Top of ENTRIES PROVIDED

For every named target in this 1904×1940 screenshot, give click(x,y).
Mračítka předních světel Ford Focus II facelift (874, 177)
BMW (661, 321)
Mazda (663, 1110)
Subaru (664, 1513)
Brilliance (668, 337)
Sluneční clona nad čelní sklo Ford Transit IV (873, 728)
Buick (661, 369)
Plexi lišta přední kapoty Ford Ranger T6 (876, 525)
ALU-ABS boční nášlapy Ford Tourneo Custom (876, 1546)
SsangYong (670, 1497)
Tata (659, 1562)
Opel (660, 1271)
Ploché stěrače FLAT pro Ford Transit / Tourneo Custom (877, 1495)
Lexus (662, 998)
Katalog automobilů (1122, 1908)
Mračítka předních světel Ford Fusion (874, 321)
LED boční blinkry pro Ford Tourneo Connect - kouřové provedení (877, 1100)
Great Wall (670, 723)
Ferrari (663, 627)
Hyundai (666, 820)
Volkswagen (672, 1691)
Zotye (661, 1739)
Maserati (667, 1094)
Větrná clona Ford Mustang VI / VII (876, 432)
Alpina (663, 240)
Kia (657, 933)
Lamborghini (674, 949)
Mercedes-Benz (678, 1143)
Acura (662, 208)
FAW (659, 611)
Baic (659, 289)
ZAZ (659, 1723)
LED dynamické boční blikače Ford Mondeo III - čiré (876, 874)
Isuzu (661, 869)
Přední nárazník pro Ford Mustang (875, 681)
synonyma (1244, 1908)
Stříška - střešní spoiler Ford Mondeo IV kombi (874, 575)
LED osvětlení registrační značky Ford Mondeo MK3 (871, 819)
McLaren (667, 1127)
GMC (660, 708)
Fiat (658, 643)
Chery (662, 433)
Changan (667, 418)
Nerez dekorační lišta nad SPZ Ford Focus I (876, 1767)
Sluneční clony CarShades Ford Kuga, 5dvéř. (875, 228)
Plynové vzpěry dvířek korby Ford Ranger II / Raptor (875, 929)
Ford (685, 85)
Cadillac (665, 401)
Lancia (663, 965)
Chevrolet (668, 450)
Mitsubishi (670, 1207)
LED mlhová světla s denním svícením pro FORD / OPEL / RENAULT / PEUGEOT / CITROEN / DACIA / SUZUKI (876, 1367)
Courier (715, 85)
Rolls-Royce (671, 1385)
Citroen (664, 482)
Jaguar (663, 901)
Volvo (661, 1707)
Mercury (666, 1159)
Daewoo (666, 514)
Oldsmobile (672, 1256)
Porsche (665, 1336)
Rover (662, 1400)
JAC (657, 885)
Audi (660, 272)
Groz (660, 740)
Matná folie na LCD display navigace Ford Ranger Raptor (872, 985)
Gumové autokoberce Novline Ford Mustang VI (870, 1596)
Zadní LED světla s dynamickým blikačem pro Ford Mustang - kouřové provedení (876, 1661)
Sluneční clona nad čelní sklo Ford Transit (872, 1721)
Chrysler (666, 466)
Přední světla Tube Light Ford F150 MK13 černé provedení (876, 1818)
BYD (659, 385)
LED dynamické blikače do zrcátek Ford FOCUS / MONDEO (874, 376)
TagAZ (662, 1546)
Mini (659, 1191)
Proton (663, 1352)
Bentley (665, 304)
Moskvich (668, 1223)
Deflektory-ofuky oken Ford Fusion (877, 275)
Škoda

Bottom of ENTRIES PROVIDED

» WHAT TO WORK ON
Would you please filter the lines above and copy every one that includes "Custom"?

» RESULT OF THIS TASK
ALU-ABS boční nášlapy Ford Tourneo Custom (876, 1546)
Ploché stěrače FLAT pro Ford Transit / Tourneo Custom (877, 1495)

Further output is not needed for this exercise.